2.3. Determination of the Activity of Single Alkaloid

Anti-MRSA activity of BAs was determined by broth microdilution according to a modified version of the Clinical and Laboratory Standards Institute (CLSI) protocol that included fluorescent determination using resazurin [19]. Resazurin is a blue dye that is nonfluorescent until it is reduced to the pink colored and highly red fluorescent resorufin. It has a large change in perceived color hue when the thickness or concentration of an observed sample increases or decreases. The fluorescence intensity of different growth stages of bacteria was determined by Synergy H1 hybrid multimode microplate reader (BioTek, Winooski, USA). The concentration of resazurin sodium salt (Sigma, Saint Louis, MO, USA) in the assay was 2.84 μg/mL, and the excitation and emission wavelengths were set to 544 nm and 590 nm, respectively. Fluorescence intensity was determined 17 h after the experiment (when the fluorescence intensity peaked). The concentrations of the extracts of BAs were 2048, 1024, 512, 256, 128, 64, 32, 16, 8, and 4 μg/mL for rows 1–10, respectively. Rows 11 and 12 were set as infected control (containing bacteria but no extract) and noninfected medium control (containing neither extract nor bacteria). Following fluorometric measurement, the 50% effective concentration (EC50) was calculated using the fluorescence intensity of rows 1–10 and the infected control.

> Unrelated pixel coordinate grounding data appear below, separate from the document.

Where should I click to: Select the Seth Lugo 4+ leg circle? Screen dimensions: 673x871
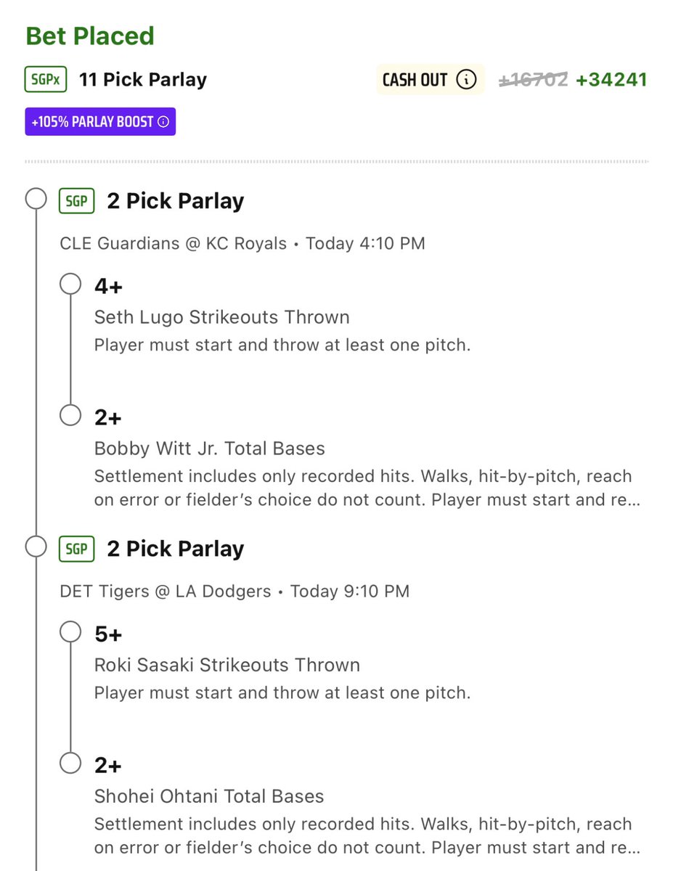70,285
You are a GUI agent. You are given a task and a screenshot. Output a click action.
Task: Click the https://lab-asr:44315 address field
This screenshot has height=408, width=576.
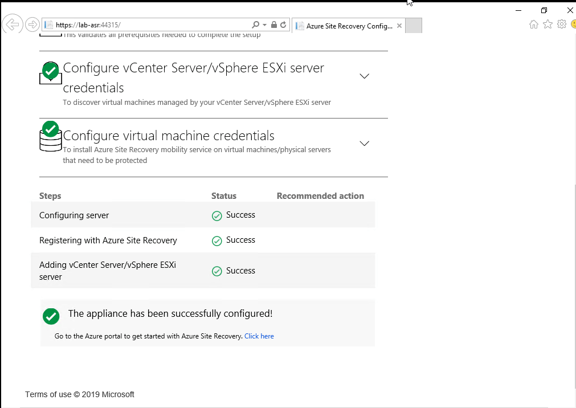[x=148, y=25]

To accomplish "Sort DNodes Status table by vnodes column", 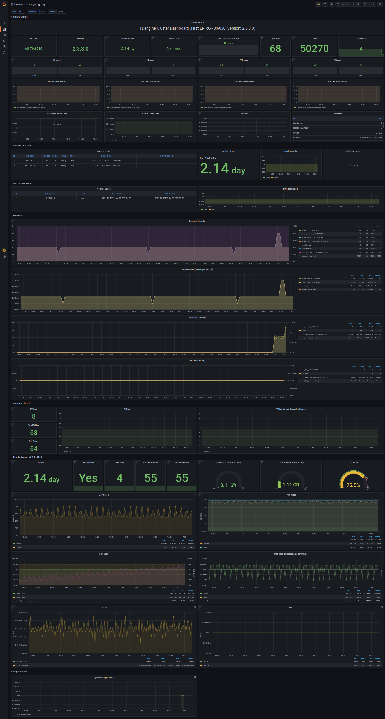I will point(47,156).
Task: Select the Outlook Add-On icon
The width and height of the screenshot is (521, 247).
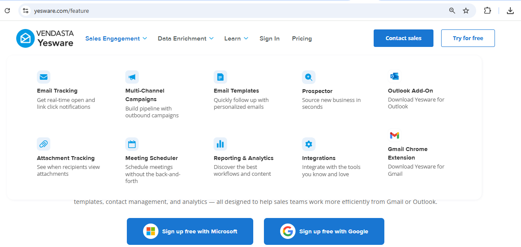Action: (x=395, y=76)
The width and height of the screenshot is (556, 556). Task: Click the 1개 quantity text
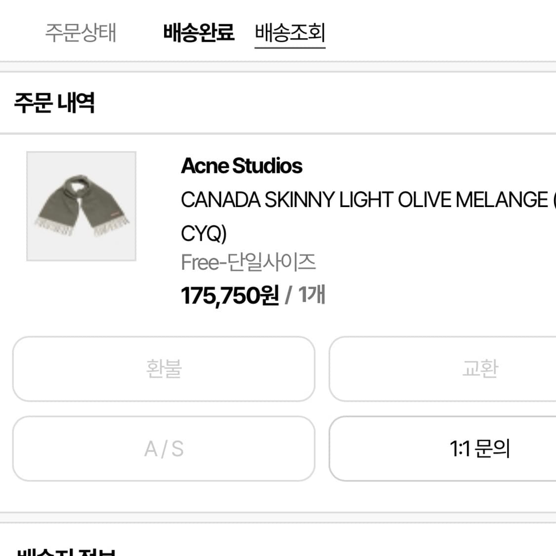pyautogui.click(x=312, y=295)
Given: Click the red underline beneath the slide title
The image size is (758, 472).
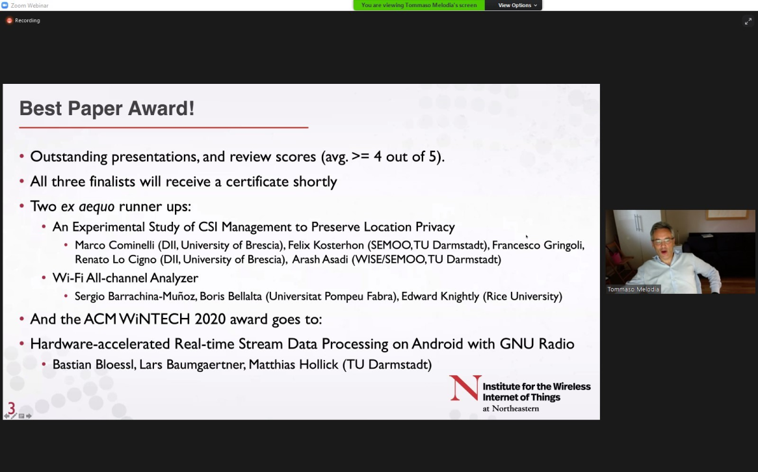Looking at the screenshot, I should [163, 124].
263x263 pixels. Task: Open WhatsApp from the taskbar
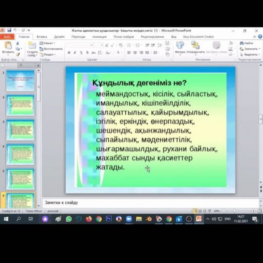coord(69,218)
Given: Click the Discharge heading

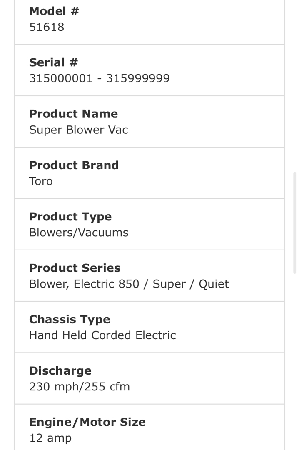Looking at the screenshot, I should [x=60, y=370].
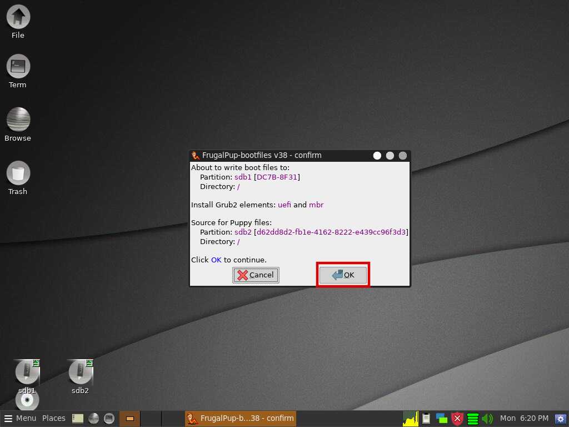
Task: Select the FrugalPup confirm taskbar entry
Action: coord(240,418)
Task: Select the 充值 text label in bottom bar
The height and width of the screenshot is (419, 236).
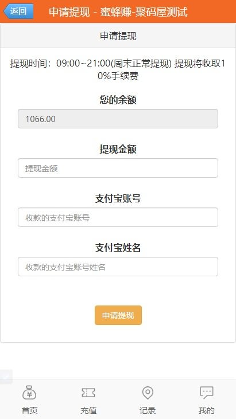Action: tap(88, 410)
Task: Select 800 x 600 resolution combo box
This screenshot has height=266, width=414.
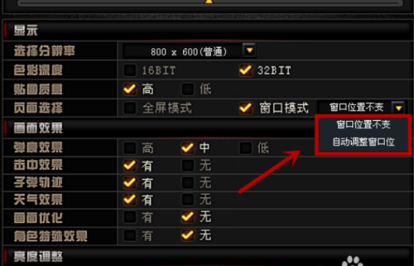Action: (189, 51)
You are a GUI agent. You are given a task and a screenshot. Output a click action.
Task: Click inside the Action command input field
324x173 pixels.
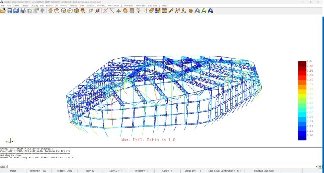tap(160, 167)
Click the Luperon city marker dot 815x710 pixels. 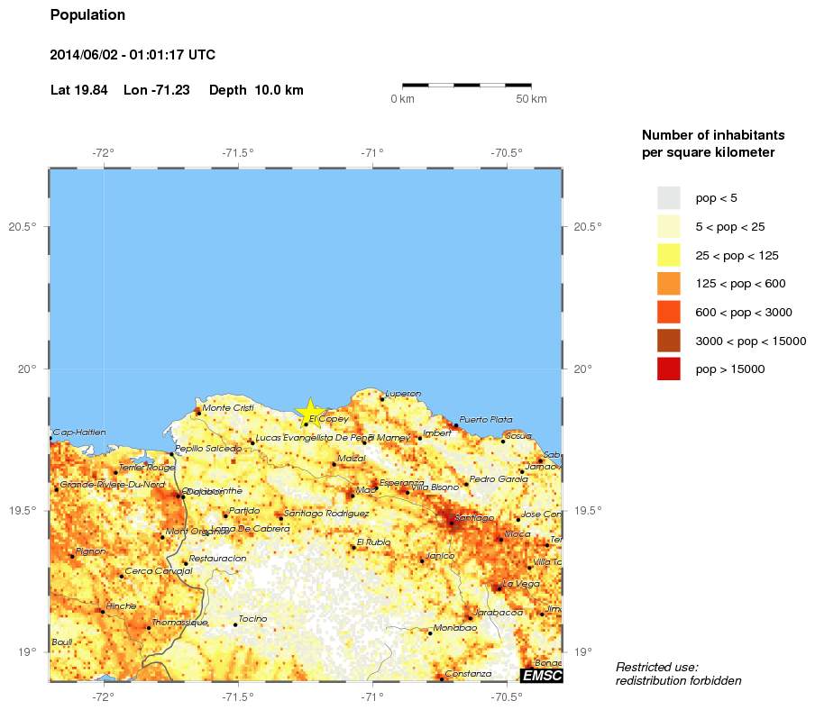coord(381,398)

2.4. Two-Component Combination Assay

The checkerboard assay was adopted for this assay. All 10 possible two-component combinations of these 5 active compounds were tested in duplicate in 36-point dose matrices (six doses for each compound, representing 720 data points) for their effects on the proliferation of MRSA. The five test concentrations for each compound were chosen by first determining the EC50 of each compound as a single agent in this assay, and then selecting 4-fold and 16-fold higher and lower concentrations, and the study is performed as Figure 2. Each combination was then scored to identify antibacterial effects that were greater than the effects of the individual components by using a resazurin proliferation assay. For each combination, we calculated the difference between the observed effect of each combination of doses and the predicted effect based on two models of additivism [20]. The highest single agent (HSA) model is the larger of the effects produced by each of the combination's single agents at the same concentrations as in the mixture. In contrast, the Bliss additivism model [21] predicts that the combined response C for two single compounds with effects A and B is C = A + B − A × B, where each effect is expressed as fractional inhibition between 0 and 1. These effect-based synergy models make no assumptions about the functional form of the dose-response curves and do not require dose-response information that lies outside the range sampled by each screening matrix. To determine whether the readout of the combination therapy is additive, synergistic, or indifferent, we calculated the fractional inhibitory concentration indices (FICI) by the checkerboard assay. The FICI represents the sum of the FICs of each drug tested, where the FIC is determined for each drug by dividing the MIC of each drug when used in combination by the MIC of each drug when used alone:

FICI=(MICdrug  A  in  combinationMICdrug  A  alone)+(MICdrug  B  in  combinationMICdrug  B  alone). (1)

Figure 2.

Figure 2

Schematic diagram of 36-point dose matrices for two-component combination assay. The five test concentrations for each compound were chosen by first determining the EC50 of each compound as a single agent in this assay, and then selecting 4-fold and 16-fold higher and lower concentrations.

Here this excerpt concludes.